**What the task asks**
The entries are to be repeated in full, without any change.

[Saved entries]
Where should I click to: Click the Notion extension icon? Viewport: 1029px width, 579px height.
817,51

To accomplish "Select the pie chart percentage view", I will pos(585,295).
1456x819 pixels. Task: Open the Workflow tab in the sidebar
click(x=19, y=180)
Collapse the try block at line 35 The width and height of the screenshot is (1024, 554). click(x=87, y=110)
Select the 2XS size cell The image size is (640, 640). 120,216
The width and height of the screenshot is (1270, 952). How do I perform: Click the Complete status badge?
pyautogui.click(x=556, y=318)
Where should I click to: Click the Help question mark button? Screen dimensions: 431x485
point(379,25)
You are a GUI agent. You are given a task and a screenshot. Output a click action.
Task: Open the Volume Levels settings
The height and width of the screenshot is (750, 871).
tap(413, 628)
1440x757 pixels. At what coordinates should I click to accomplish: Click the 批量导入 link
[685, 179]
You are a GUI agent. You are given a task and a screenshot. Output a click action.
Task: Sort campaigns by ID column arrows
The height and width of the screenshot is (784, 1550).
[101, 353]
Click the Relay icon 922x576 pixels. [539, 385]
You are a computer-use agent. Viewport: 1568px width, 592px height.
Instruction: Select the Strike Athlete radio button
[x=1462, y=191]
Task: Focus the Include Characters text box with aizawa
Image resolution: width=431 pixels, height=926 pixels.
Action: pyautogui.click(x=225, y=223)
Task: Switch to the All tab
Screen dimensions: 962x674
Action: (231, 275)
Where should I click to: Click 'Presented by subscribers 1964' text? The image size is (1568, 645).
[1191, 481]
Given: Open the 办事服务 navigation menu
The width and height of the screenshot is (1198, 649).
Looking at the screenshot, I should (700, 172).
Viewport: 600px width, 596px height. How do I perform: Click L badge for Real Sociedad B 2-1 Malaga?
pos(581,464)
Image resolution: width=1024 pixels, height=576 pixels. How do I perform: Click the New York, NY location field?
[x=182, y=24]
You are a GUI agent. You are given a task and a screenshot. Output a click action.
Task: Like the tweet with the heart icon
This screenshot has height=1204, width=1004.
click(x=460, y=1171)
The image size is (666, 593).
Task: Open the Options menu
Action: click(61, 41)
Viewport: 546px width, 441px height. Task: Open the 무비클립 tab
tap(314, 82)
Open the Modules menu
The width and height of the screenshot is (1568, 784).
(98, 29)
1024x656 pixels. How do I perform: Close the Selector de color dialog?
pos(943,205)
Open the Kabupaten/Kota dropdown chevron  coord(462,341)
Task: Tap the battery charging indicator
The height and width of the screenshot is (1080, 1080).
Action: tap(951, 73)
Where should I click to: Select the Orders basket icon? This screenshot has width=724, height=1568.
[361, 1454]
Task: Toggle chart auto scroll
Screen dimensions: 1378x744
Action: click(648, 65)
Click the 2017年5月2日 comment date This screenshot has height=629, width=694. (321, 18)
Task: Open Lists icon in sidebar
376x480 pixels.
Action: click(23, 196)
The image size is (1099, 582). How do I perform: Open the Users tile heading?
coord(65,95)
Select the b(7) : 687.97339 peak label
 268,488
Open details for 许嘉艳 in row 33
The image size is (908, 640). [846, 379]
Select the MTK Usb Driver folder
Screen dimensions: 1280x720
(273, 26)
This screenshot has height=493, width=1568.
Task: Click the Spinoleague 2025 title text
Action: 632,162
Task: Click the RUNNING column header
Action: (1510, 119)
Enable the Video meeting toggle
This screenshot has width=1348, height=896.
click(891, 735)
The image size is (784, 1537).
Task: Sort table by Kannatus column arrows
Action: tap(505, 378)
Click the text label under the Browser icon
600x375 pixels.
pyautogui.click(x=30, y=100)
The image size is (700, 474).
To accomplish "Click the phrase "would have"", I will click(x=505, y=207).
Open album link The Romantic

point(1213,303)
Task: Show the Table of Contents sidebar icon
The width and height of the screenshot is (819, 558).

**Completed task**
Where should I click to: Click the Notion extension icon? Viewport: 1029px width, 579px height.
817,51

To accomplish "Select the pie chart percentage view", I will pos(585,295).
1456x819 pixels. Task: Open the Workflow tab in the sidebar
click(x=19, y=180)
Collapse the try block at line 35 The width and height of the screenshot is (1024, 554). click(x=87, y=110)
Select the 2XS size cell The image size is (640, 640). 120,216
The width and height of the screenshot is (1270, 952). How do I perform: Click the Complete status badge?
pyautogui.click(x=556, y=318)
Where should I click to: Click the Help question mark button? Screen dimensions: 431x485
point(379,25)
You are a GUI agent. You are given a task and a screenshot. Output a click action.
Task: Open the Volume Levels settings
The height and width of the screenshot is (750, 871).
tap(413, 628)
1440x757 pixels. At what coordinates should I click to accomplish: Click the 批量导入 link
[685, 179]
You are a GUI agent. You are given a task and a screenshot. Output a click action.
Task: Sort campaigns by ID column arrows
The height and width of the screenshot is (784, 1550).
[101, 353]
Click the Relay icon 922x576 pixels. [539, 385]
You are a computer-use agent. Viewport: 1568px width, 592px height.
Instruction: Select the Strike Athlete radio button
[x=1462, y=191]
Task: Focus the Include Characters text box with aizawa
Image resolution: width=431 pixels, height=926 pixels.
Action: pyautogui.click(x=225, y=223)
Task: Switch to the All tab
Screen dimensions: 962x674
Action: (231, 275)
Where should I click to: Click 'Presented by subscribers 1964' text? The image size is (1568, 645).
[1191, 481]
Given: Open the 办事服务 navigation menu
The width and height of the screenshot is (1198, 649).
Looking at the screenshot, I should (700, 172).
Viewport: 600px width, 596px height. How do I perform: Click L badge for Real Sociedad B 2-1 Malaga?
pos(581,464)
Image resolution: width=1024 pixels, height=576 pixels. How do I perform: Click the New York, NY location field?
[x=182, y=24]
You are a GUI agent. You are given a task and a screenshot. Output a click action.
Task: Like the tweet with the heart icon
This screenshot has height=1204, width=1004.
click(x=460, y=1171)
The image size is (666, 593).
Task: Open the Options menu
Action: click(61, 41)
Viewport: 546px width, 441px height. Task: Open the 무비클립 tab
tap(314, 82)
Open the Modules menu
The width and height of the screenshot is (1568, 784).
(98, 29)
1024x656 pixels. How do I perform: Close the Selector de color dialog?
pos(943,205)
Open the Kabupaten/Kota dropdown chevron  coord(462,341)
Task: Tap the battery charging indicator
The height and width of the screenshot is (1080, 1080).
Action: tap(951, 73)
Where should I click to: Select the Orders basket icon? This screenshot has width=724, height=1568.
[361, 1454]
Task: Toggle chart auto scroll
Screen dimensions: 1378x744
Action: click(648, 65)
Click the 2017年5月2日 comment date This screenshot has height=629, width=694. (321, 18)
Task: Open Lists icon in sidebar
376x480 pixels.
Action: click(23, 196)
The image size is (1099, 582). How do I perform: Open the Users tile heading?
coord(65,95)
Select the b(7) : 687.97339 peak label
 268,488
Open details for 许嘉艳 in row 33
The image size is (908, 640). [846, 379]
Select the MTK Usb Driver folder
Screen dimensions: 1280x720
(273, 26)
This screenshot has height=493, width=1568.
Task: Click the Spinoleague 2025 title text
Action: 632,162
Task: Click the RUNNING column header
Action: (1510, 119)
Enable the Video meeting toggle
This screenshot has width=1348, height=896.
click(891, 735)
The image size is (784, 1537).
Task: Sort table by Kannatus column arrows
Action: tap(505, 378)
Click the text label under the Browser icon
600x375 pixels.
pyautogui.click(x=30, y=100)
The image size is (700, 474).
To accomplish "Click the phrase "would have"", I will click(x=505, y=207).
Open album link The Romantic

point(1213,303)
Task: Show the Table of Contents sidebar icon
The width and height of the screenshot is (819, 558).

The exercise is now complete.